ASSIGNMENT -> Restate exactly, and only, the lines spanning from the one with "This screenshot has width=850, height=638." to the end of the records below.

(Saved entries)
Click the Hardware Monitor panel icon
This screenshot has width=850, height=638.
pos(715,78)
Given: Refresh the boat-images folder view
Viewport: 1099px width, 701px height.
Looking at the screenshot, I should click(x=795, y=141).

RESULT ->
This screenshot has width=850, height=638.
pos(715,78)
Given: Refresh the boat-images folder view
Viewport: 1099px width, 701px height.
Looking at the screenshot, I should click(x=795, y=141).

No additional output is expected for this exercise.